Next, these 128 activation values are fed into the output layer, which consists of 10 neurons (corresponding to the 10 possible classes for the MNIST dataset). Each output neuron is connected to all 128 activation values from the hidden layer. Therefore, the weight parameter counts in the output layer is 1280. Again, each neuron computes the weighted sum of its inputs, and the result of this calculation is called a logit. 

In the output layer, the SoftMax activation function is applied to these logits. SoftMax first computes the exponential of each logit, using Euler’s number e as the base. Then, it computes the sum of these exponentials, which in this example is 24.813. The probability for each class (denoted as y ̂) is calculated by dividing each neuron’s exponential by the sum of all exponentials.

In this example, the output neuron corresponding to class "5" produces the highest probability, meaning the model predicts the digit in the image is 5. However, since this prediction is incorrect in the first iteration, the model will adjust its weights during backpropagation.

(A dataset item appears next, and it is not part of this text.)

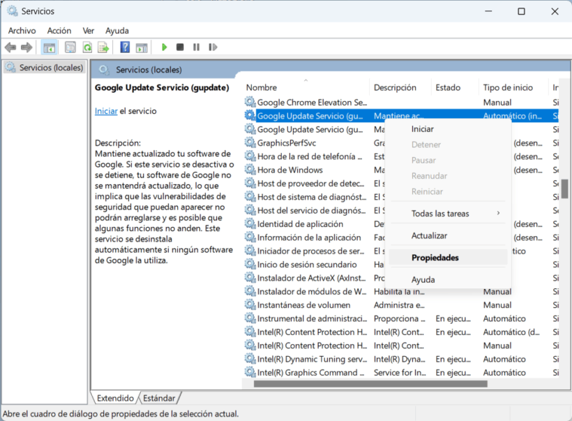Click the show/hide console tree icon
This screenshot has width=572, height=421.
point(50,47)
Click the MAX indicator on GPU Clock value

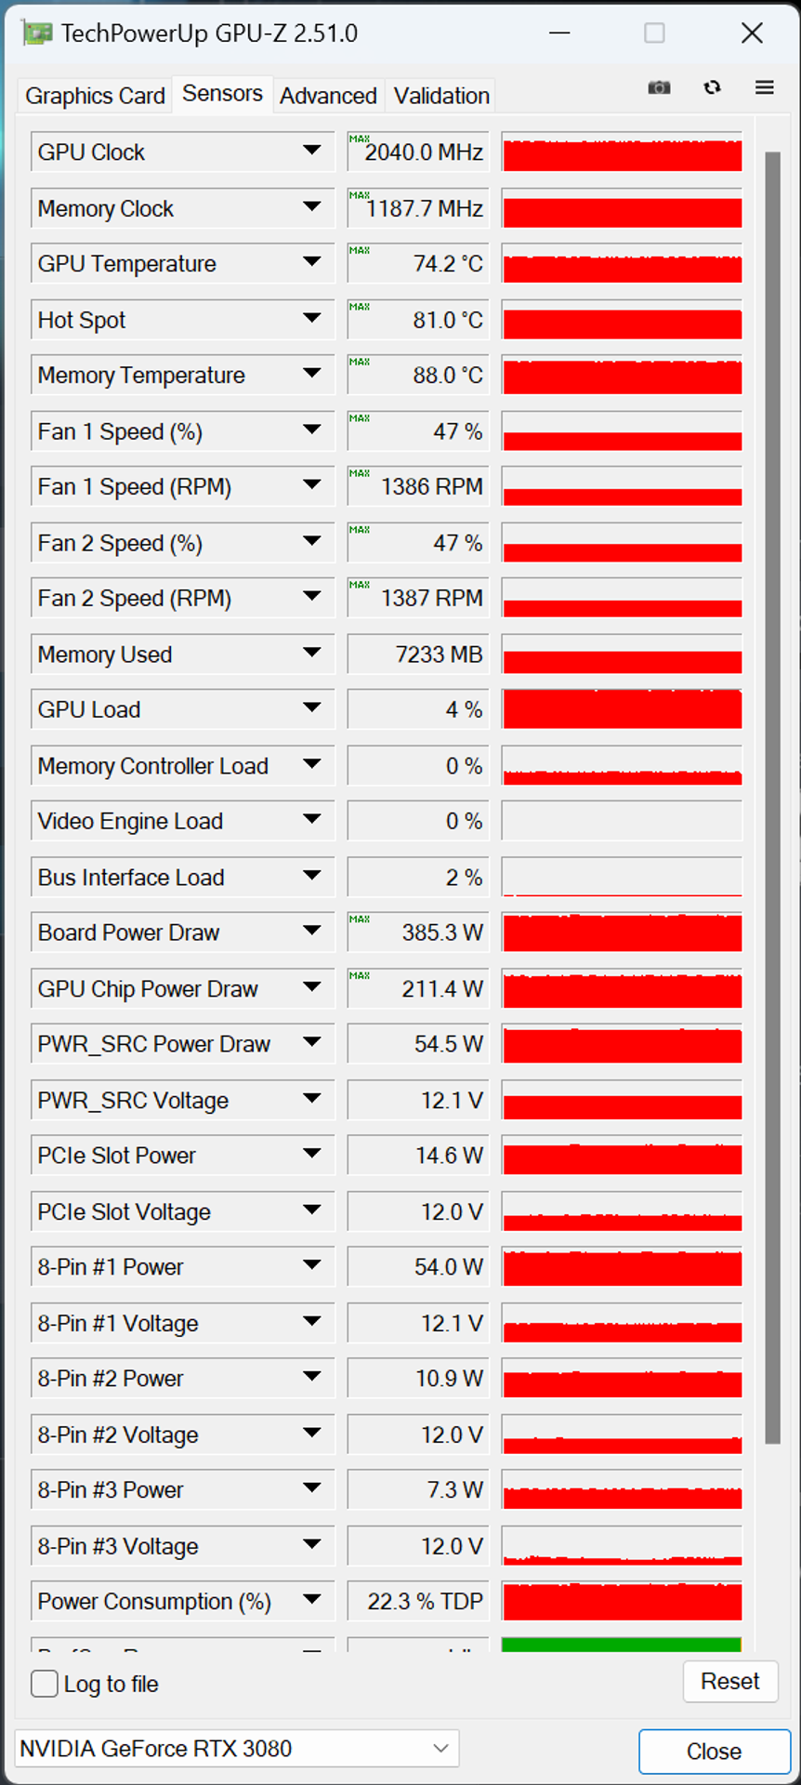359,139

In our model, we have 101,632 weight parameters. The number of bits used to store each weight parameter in a neural network depends on the numerical precision chosen for the model. The 32-bit floating point (FP32 – single precision) is the standard precision used, where each weight is represented using 32 bits (4 bytes). This format offers good precision but can be memory-intensive for large models. To reduce memory usage and increase speed, many modern hardware systems use 16-bit floating point (FP16 – half precision), where each weight is represented using 16 bits (2 bytes). There is also 64-bit floating point (FP64 – double precision), which uses 64 bits (8 bytes), providing more precision and a larger range than FP32, but at the cost of increased memory usage.

In our model, using FP32, the memory required for the weight parameters is 406,528 bytes (4 × 101,632).

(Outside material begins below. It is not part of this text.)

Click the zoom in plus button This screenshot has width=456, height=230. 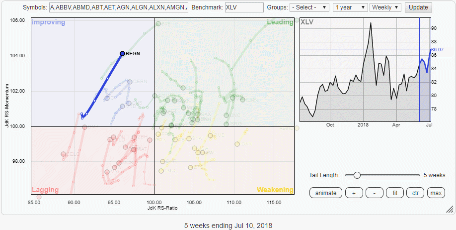point(354,193)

Figure 3-2: Forward pass – Probability Computation.

Cross-Entropy Loss

In our example, the highest probability value (0.244) is provided by neuron 5, though the expected value should be produced by neuron 9. Next, the algorithm computes the cross-entropy loss by taking the logarithm of the probability value for the expected neuron, as defined by the one-hot encoded label. In our example, the probability of the digit being 8, computed by neuron 9, is 0.181. The cross-entropy loss is calculated by taking the log of 0.181, resulting in 0.734. 

Figure 3-3: Forward pass – Cross-Entropy Loss.

Backward Pass

Gradient Computing

The gradient for the neurons in the output layer is calculated by subtracting the ground truth value (from the one-hot encoding) from the probability generated by the SoftMax function. Although the cross-entropy loss is used during training, it is not directly involved in this gradient calculation. Figure 3-4 illustrates the gradient computation process.

For neurons in the hidden layer, the gradient is computed by multiplying the weighted sum of the gradients from the connected output neurons with the initial weight values. This result is then multiplied by the derivative of the neuron’s own ReLU activation function. The formula is shown in the figure below.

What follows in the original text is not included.